Budapeşte’ye gidişlerimden birinde, VII. Bölgedeki Klauzal Vasarcsarnok’un (Klauzal sabit pazarı) sırasında yeni açılmış bir kitapçıda İngilizce olarak yeni yayınlanmış tuğla (prestij diyorlar şimdilerde) gibi “An Illustrated History of The Jews in Hungary” kitabını gördüğümde çocukça sevindim. Daha şehri turlamaya yeni çıkmıştım, dönüşte alırım dedim kendi kendime, ama o dönüş iki yılı buldu. Neyse ki arada bir dostum, üşenmeyip kitabı uçakla getirdi. Şöyle bir karıştırdım ve kitaplığın bir köşesinde unutuldu. Ta ki virüs es verdiğinde Macaristan’a dönüp, Miskolc’den Budapeşte’ye taşınıncaya kadar. Bir yandan yeni evin işleriyle uğraşırken, hep olduğu gibi, kentin tarihini kurcalamaya başladım. İnsan nerede durduğunu bilmeli.

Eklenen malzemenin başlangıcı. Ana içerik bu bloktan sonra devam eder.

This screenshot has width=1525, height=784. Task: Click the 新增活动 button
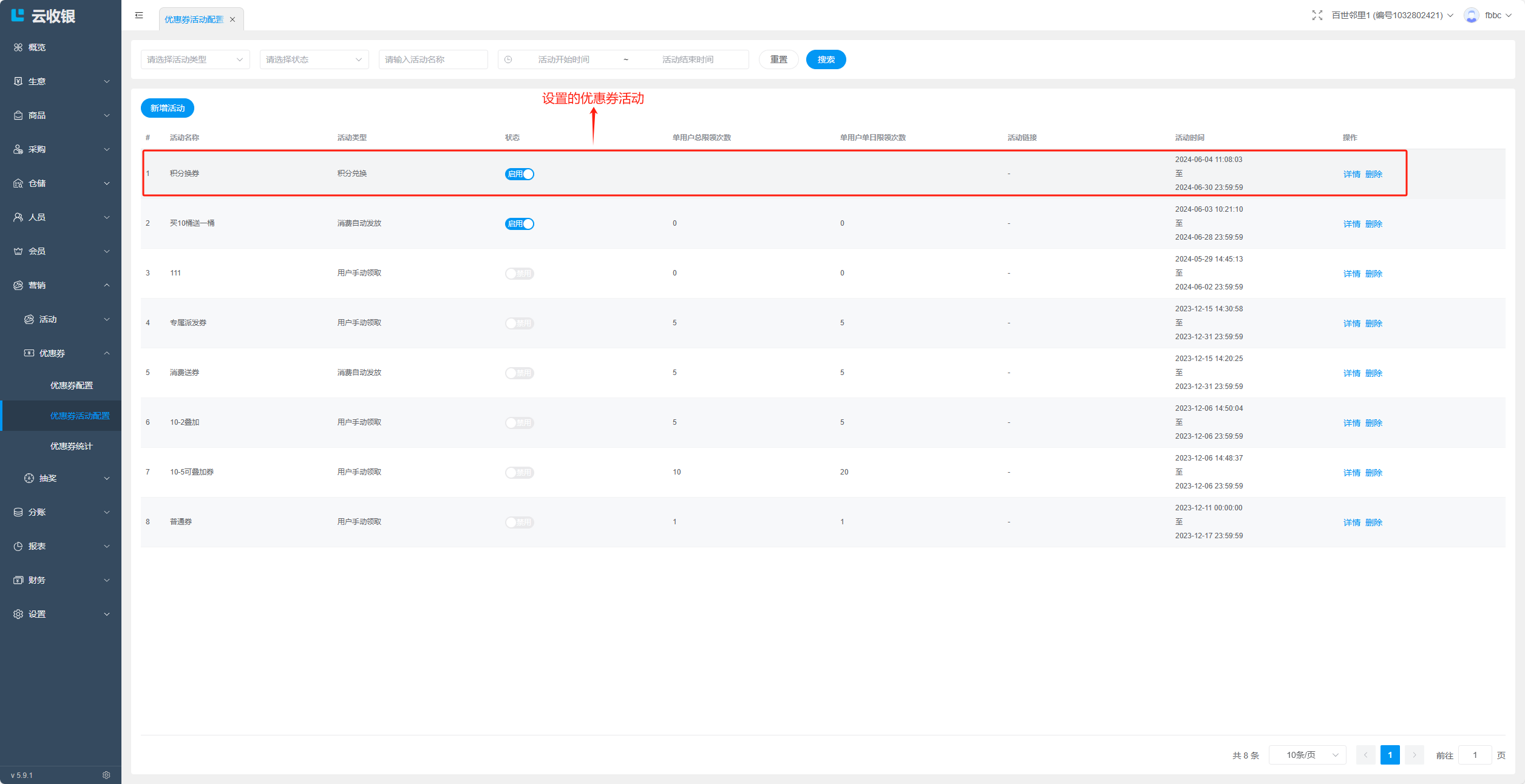coord(168,108)
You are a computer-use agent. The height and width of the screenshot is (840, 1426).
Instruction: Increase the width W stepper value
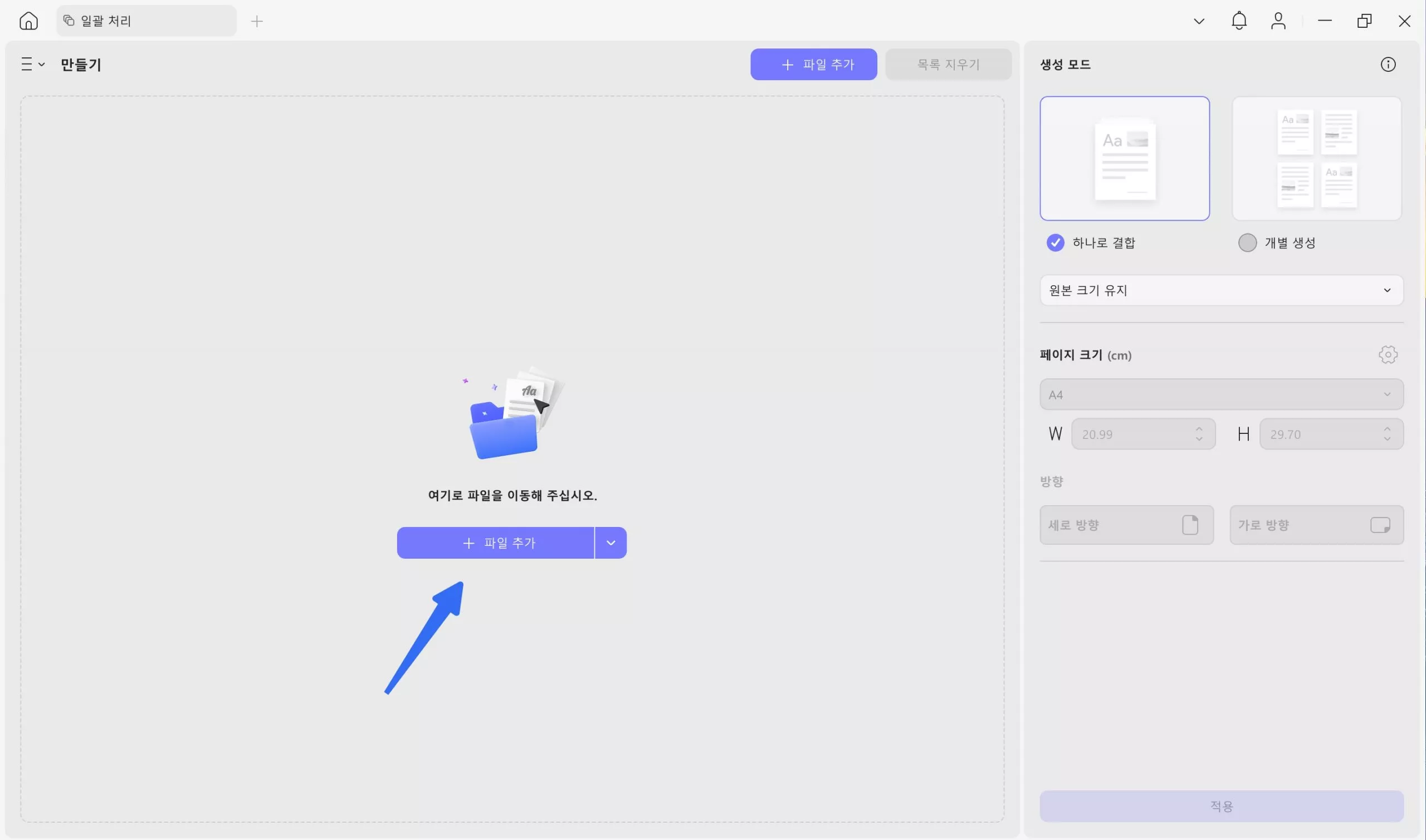point(1199,429)
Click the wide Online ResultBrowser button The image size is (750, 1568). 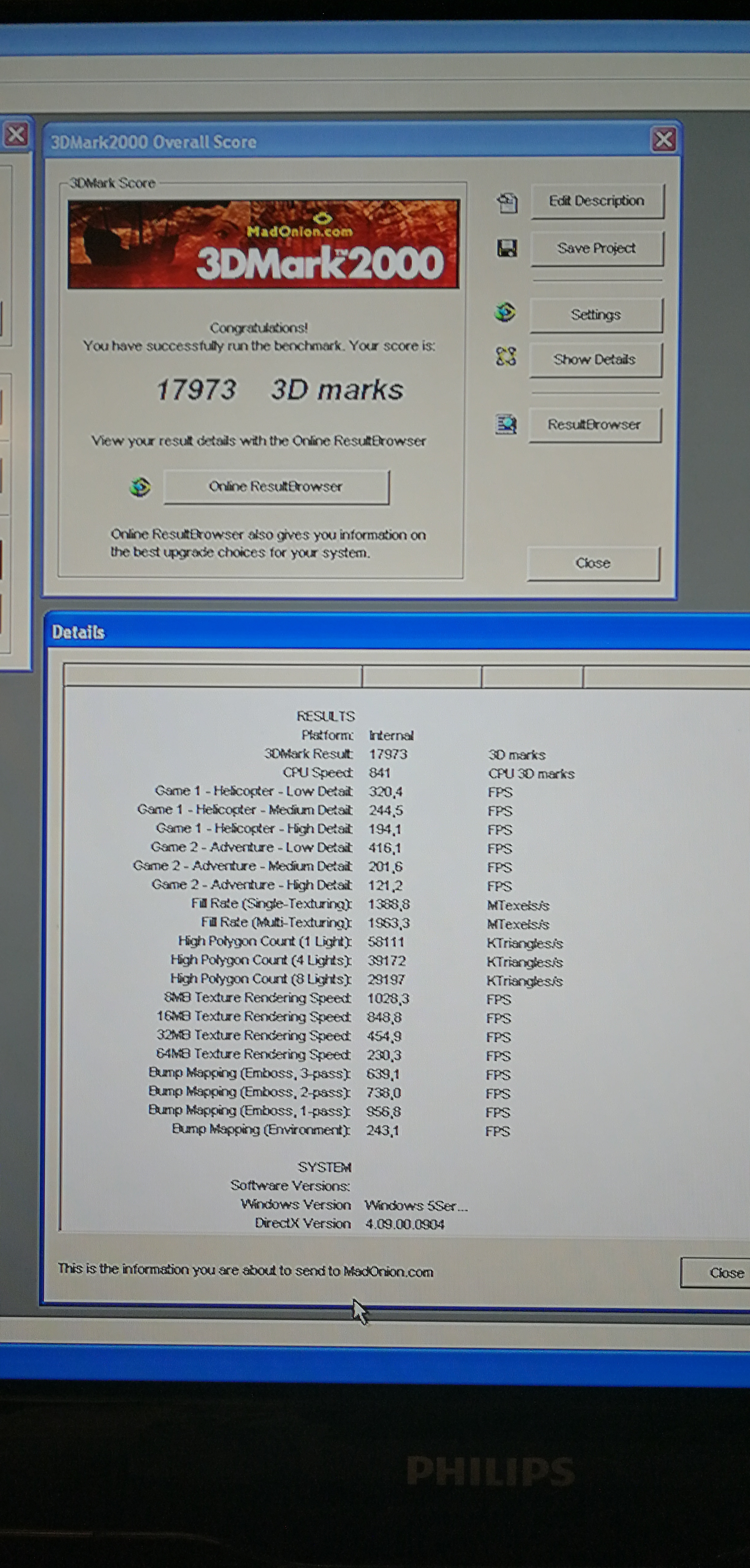tap(276, 486)
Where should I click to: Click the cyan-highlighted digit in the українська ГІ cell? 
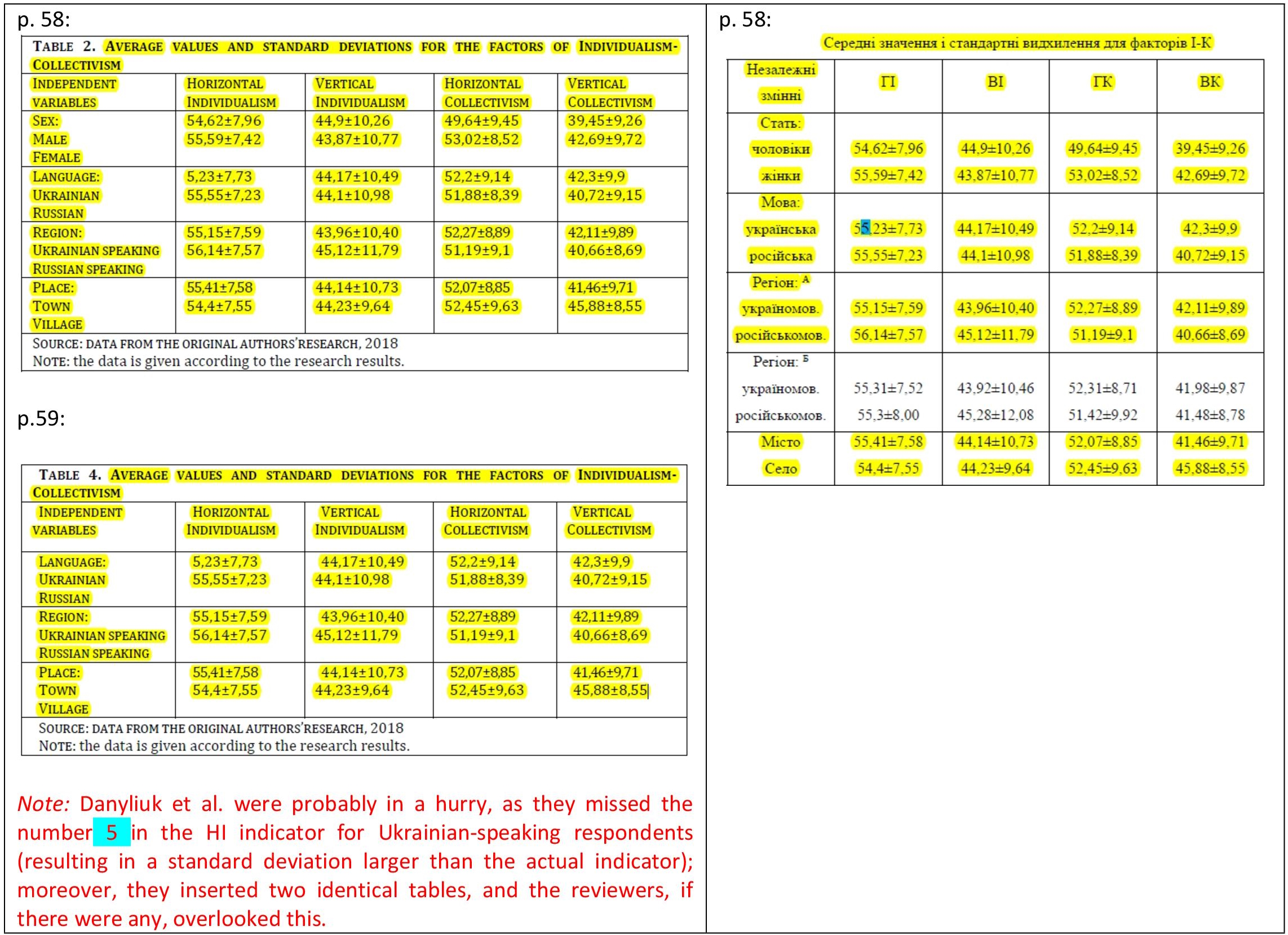(865, 228)
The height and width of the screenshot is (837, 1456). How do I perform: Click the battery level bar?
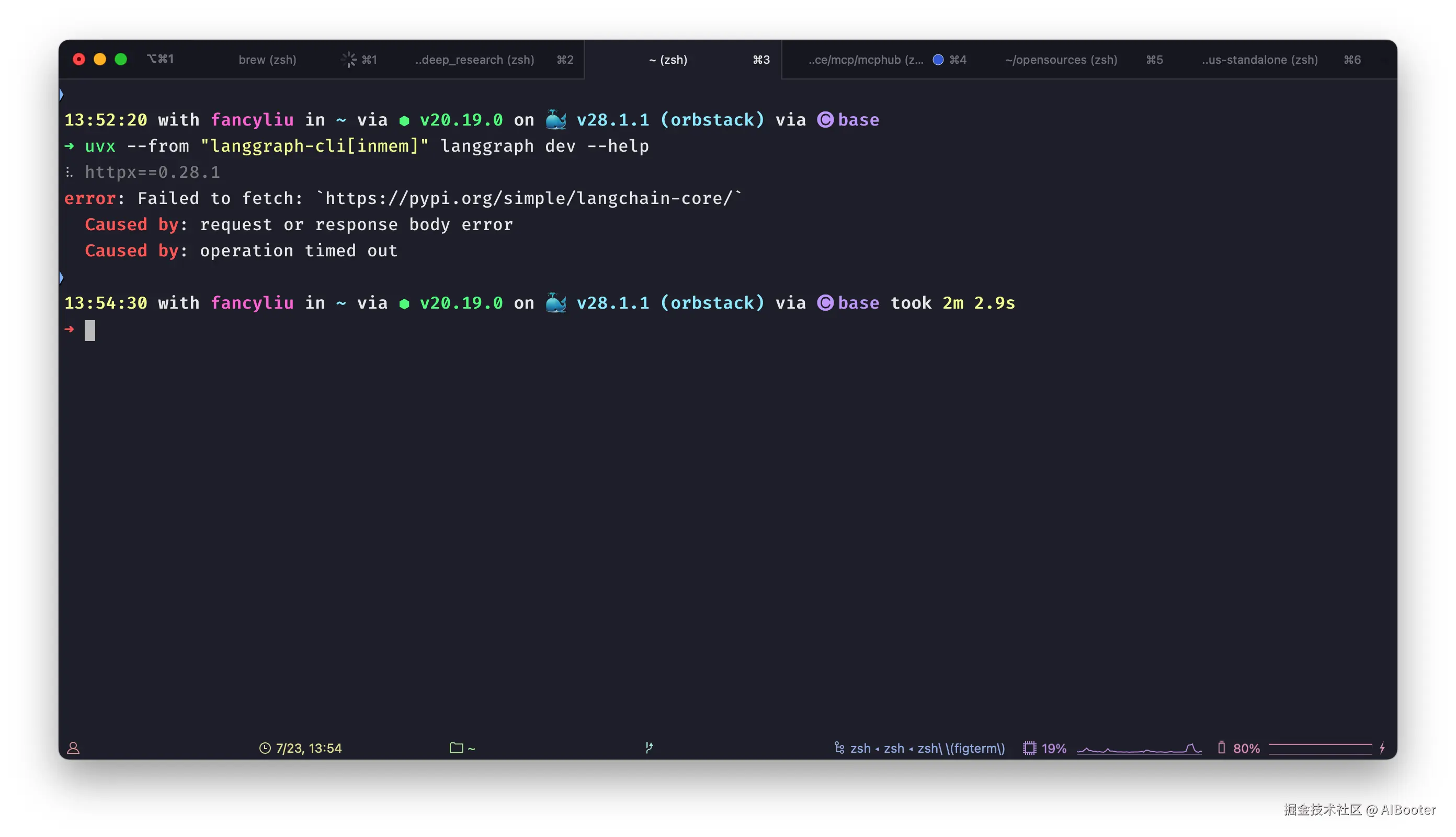pyautogui.click(x=1320, y=748)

O sırada cumartesileri Flamingo bit pazarına gidiyorduk sabahın köründe. Oradan 20. yüzyıl başına kadar çizilmiş Budapeşte haritalarının olduğu bir kitap satın aldım: “1686-1896” Budapest Régi Térképeken” (Eski Haritalarda Budapeşte). Biz Terézváros bölgesinde oturuyorduk. 19. Yüzyılda Peşte’nin belki de en hızlı büyüyen bölgesiydi burası kitaptan anlaşıldığı kadarıyla, ama haritalardan daha sonra söz açarız.

Ayvalık’a dönüşte Macar Yahudilerinin tarihiyle ilgili kitabı okumaya başladığımda, Pannonia döneminden beri (M.Ö. 1700) bu topraklarda yaşadıklarını öğrendim. Üstelik yüzyıllar boyunca süren kesintisiz bir gelenek halindeki pogromlara rağmen: Haçlılar, Macarlar, Nemçeliler, Türkler, Macarlar, Nemçeliler,  Hırvatlar, Sırplar, Almanlar, Ruslar… Bizim oturduğumuz Terézváros Yahudi semtiydi. İsmini buradaki İngiliz Kral Hanı’ndan alan Kiraly (Kral) caddesini onlar kurmuştu.

19. Yüzyılın ortalarından itibaren asimile olarak Macarlaşmaya çalışmışlar, Macarca öğrenmek için okullar kurmuşlardı. Macaristan’ın ilk bankasını kurmuş, Macar sanayiinin temelerini atmış, Nyugati Pályaudvar’dan (Batı Garı) Vac’a uzanan ilk tren yolunun sermayesini koymuşlardı. Andrassy Bulvarı onların yüzü suyu hürmetine açılmıştı. Lipótváros ve Ujlipótváros semtleri de Yahudi sermayesi ve nüfusu olmadan bugünkü halinden çok başka olurlardı. 1848 Bağımsızlık Savaşı’nda Macarlarla birlikte çarpışmışlar, I. Dünya Savaşı’nda Avusturya-Macaristan ordusunda yer almışlardı. Bugün Macarların milli markaları olarak gördükleri birçok şey de Yahudilerin eseriydi: János Kotányi’nin kırmızı biberi, József Zwack’ın Unicum’u, Márk Pick’in salamları… Şehrin tarihinde kanları ve canlarıyla rol almışlar ama kan bağı engeline takılmaktan kurtulamamışlardı.

Her geçen gün daha da net ortaya çıkıyor. Milliyetçilik, insanlığın kokuşmuş hali.